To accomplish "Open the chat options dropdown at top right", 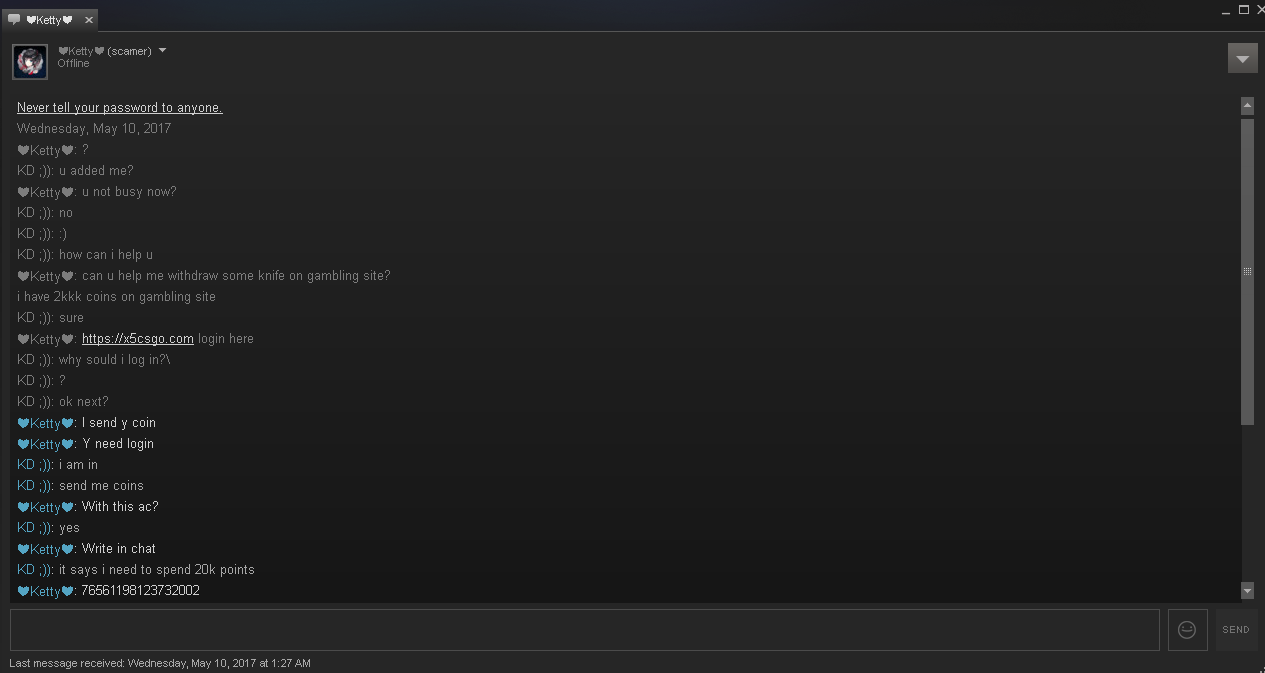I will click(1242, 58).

==

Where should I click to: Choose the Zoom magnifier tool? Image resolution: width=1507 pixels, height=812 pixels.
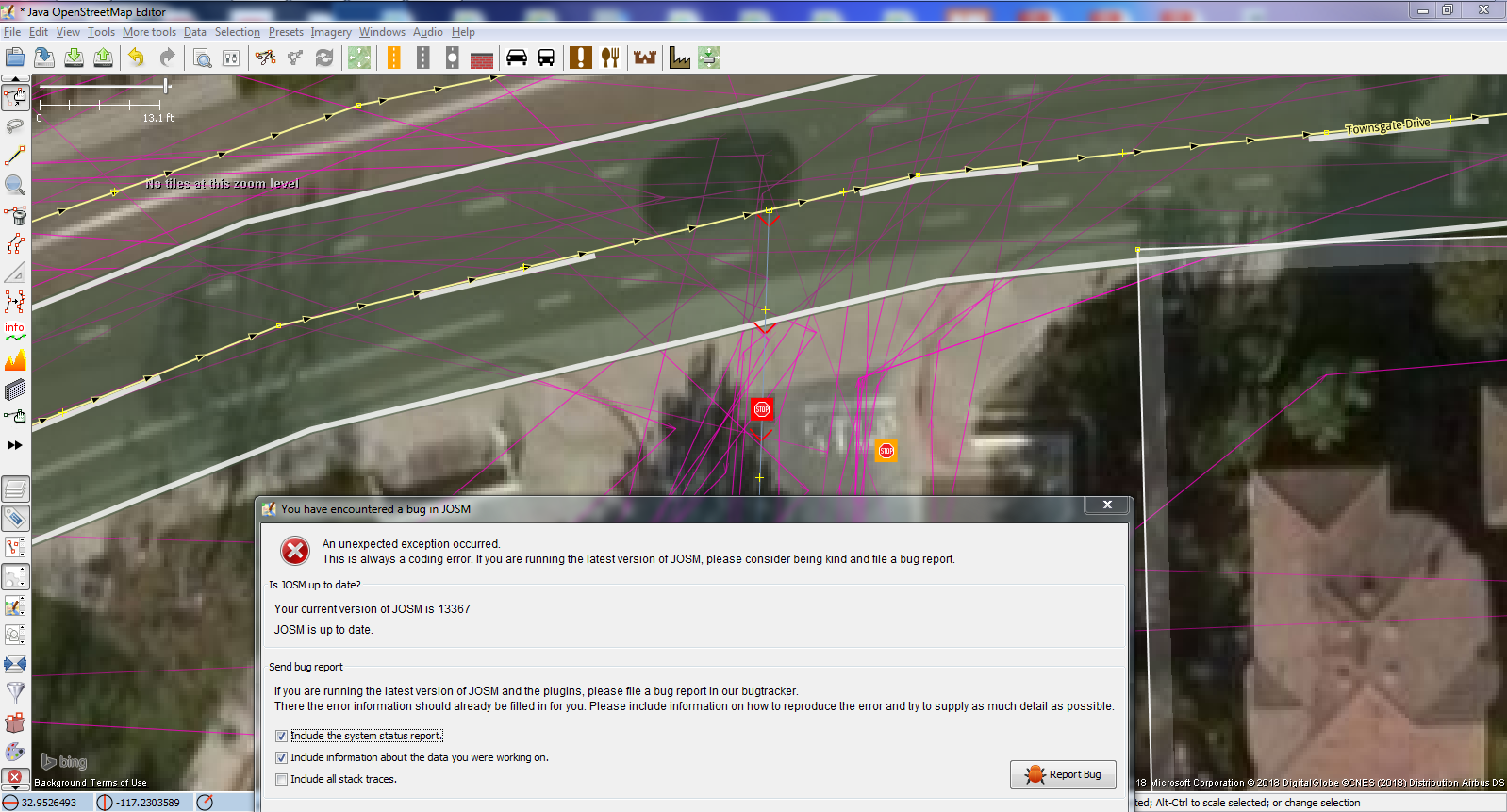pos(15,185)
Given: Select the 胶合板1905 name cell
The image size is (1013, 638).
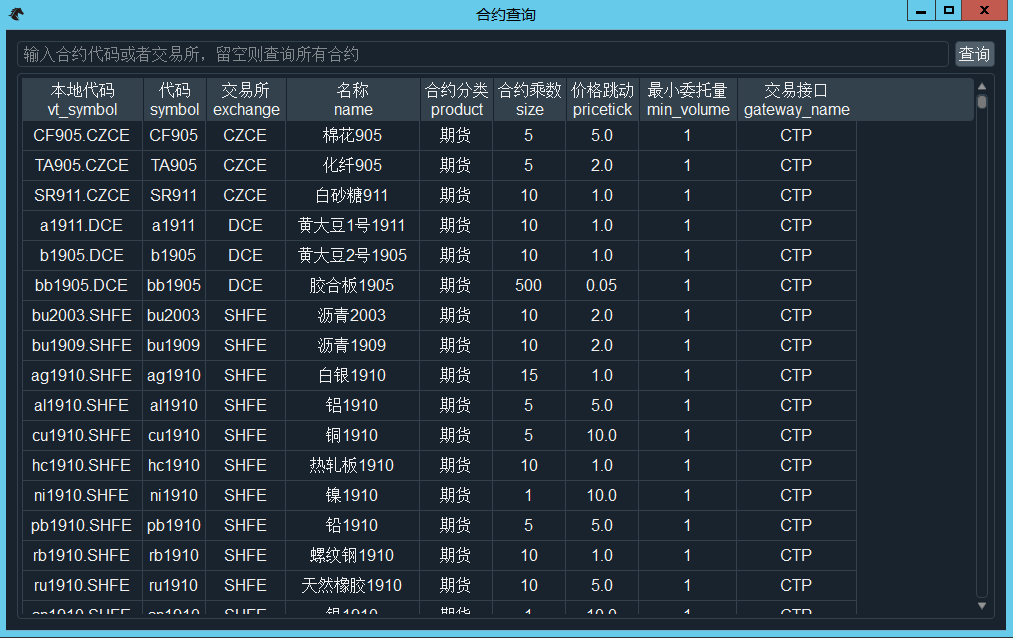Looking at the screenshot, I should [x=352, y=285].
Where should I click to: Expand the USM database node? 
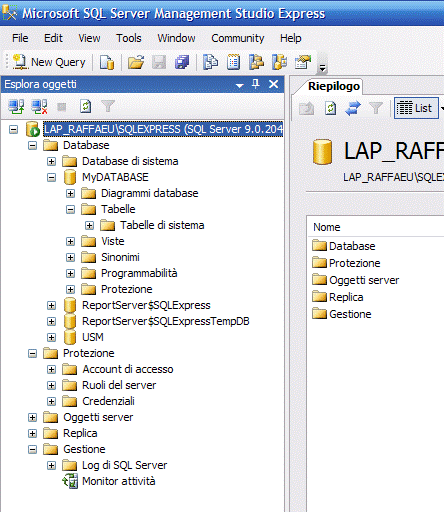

==

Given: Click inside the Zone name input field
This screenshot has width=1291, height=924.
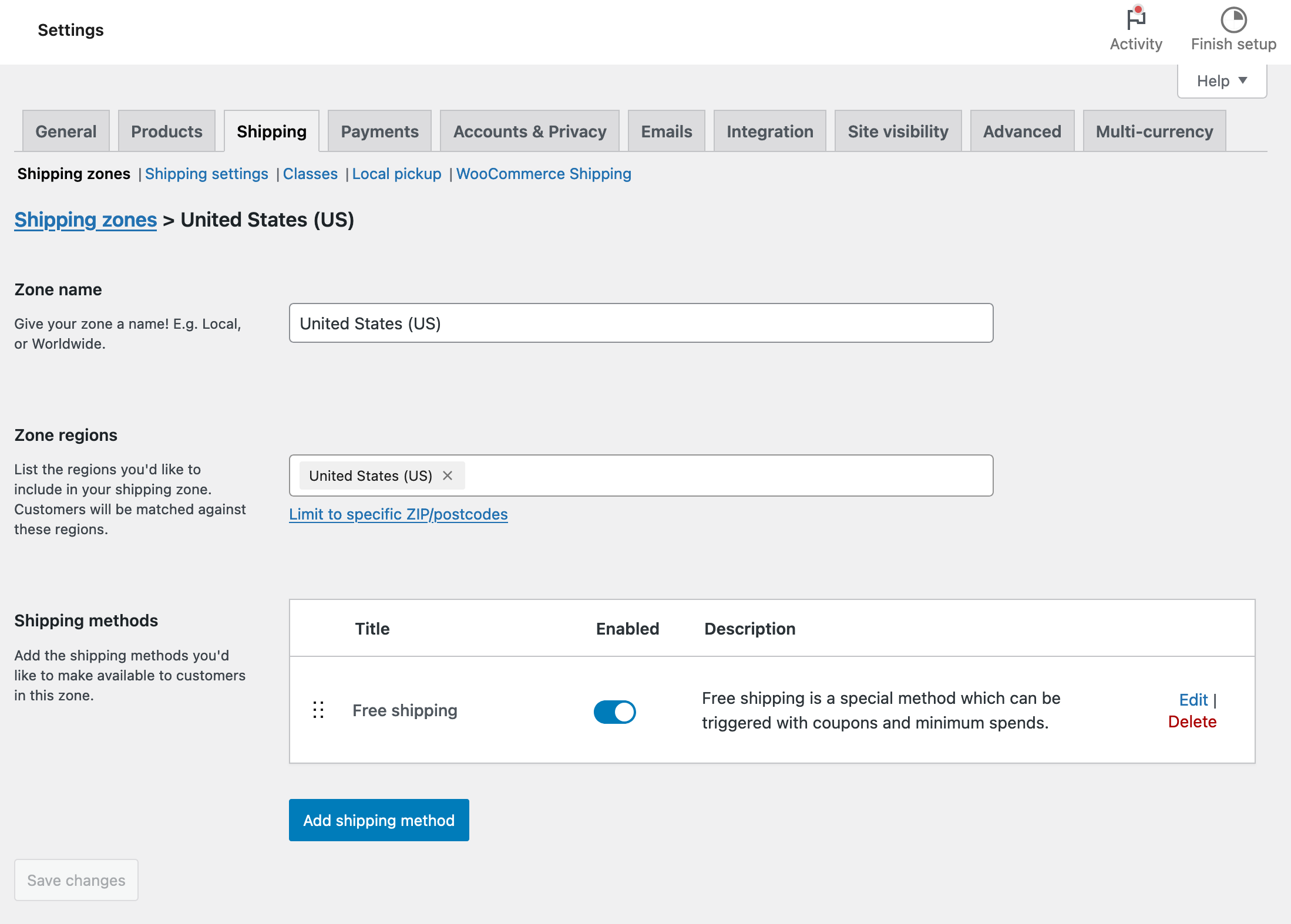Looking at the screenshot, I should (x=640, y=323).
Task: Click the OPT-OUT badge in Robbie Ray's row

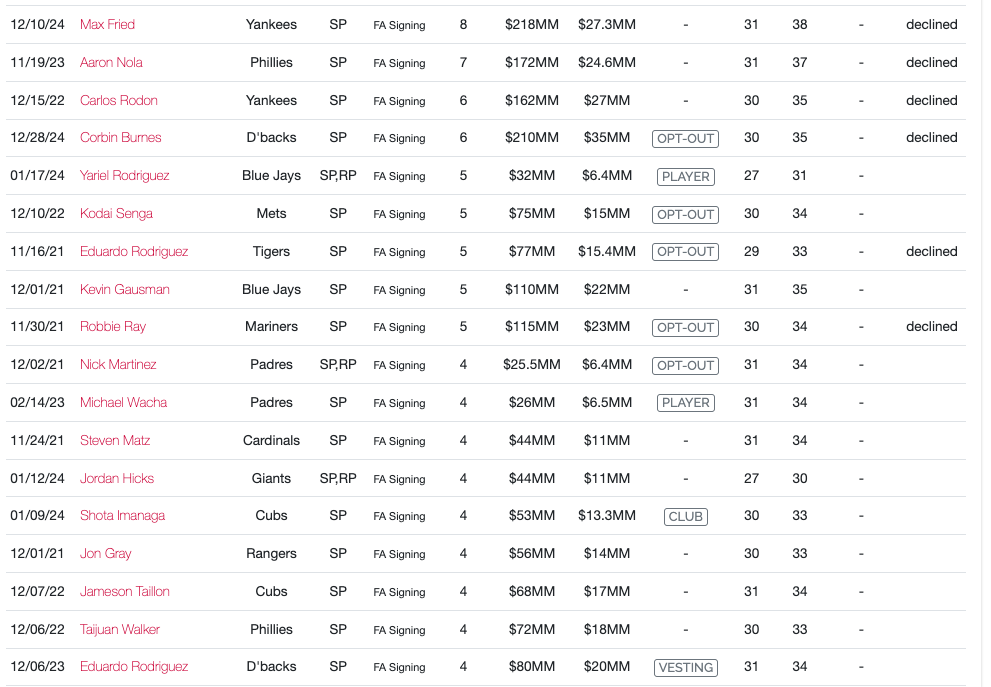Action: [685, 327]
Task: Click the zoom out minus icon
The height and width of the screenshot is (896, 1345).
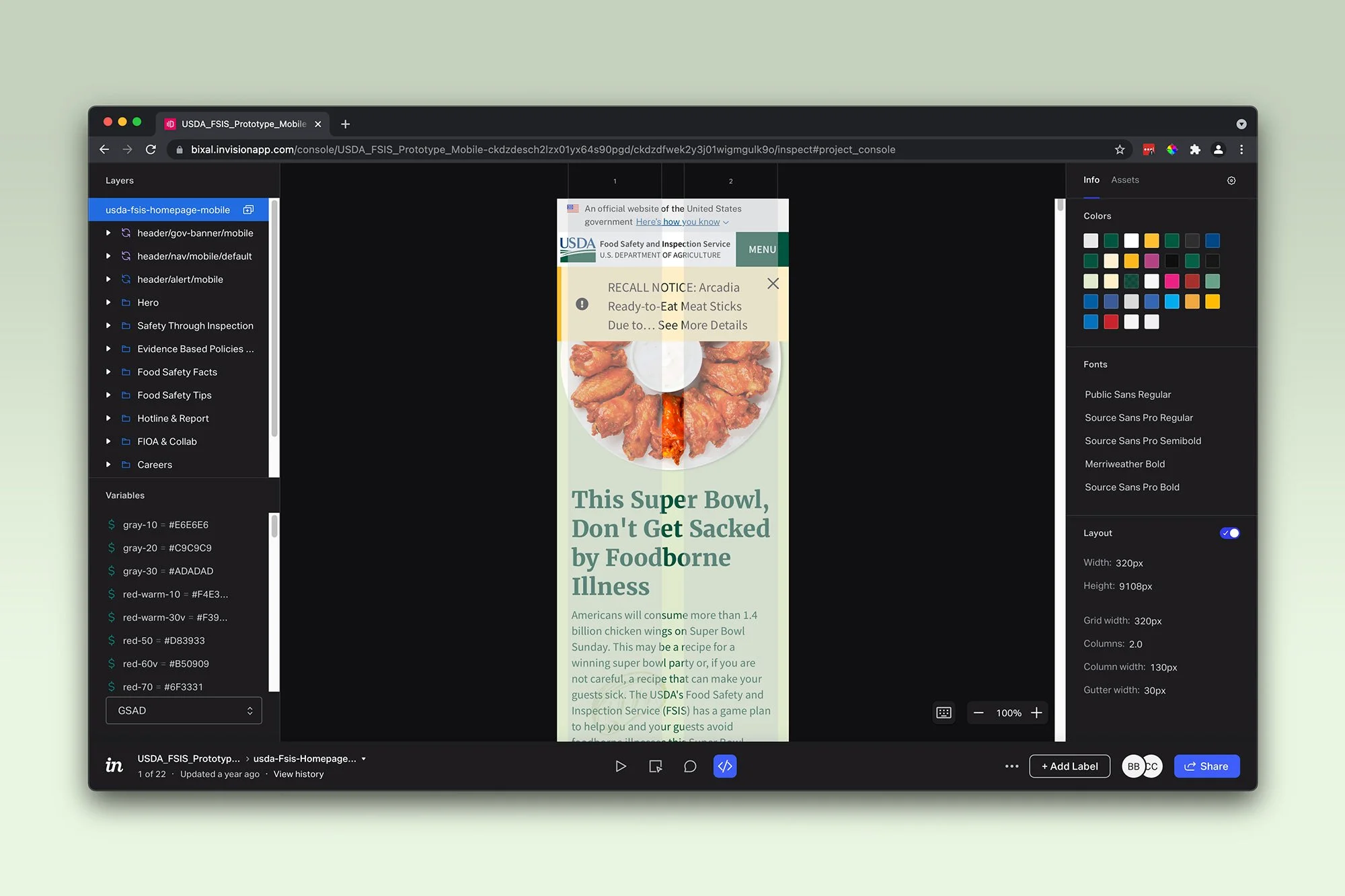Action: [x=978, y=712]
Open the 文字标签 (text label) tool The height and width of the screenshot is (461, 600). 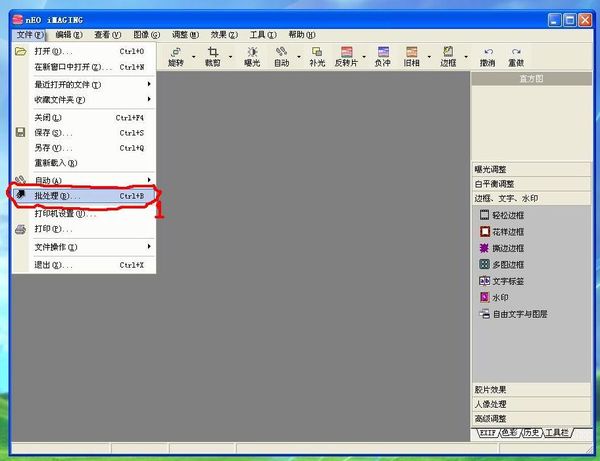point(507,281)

§ REQUIREMENTS: Reproduce verbatim the part of the records that opens with the line containing "Given: Select the 胶合板1905 name cell" and closes with the line containing "Where should I click to: Expand", leaving out the pictures.

§ COMPLETE OUTPUT:
Given: Select the 胶合板1905 name cell
The image size is (1013, 638).
Looking at the screenshot, I should [x=352, y=285].
Where should I click to: Expand the USM database node? 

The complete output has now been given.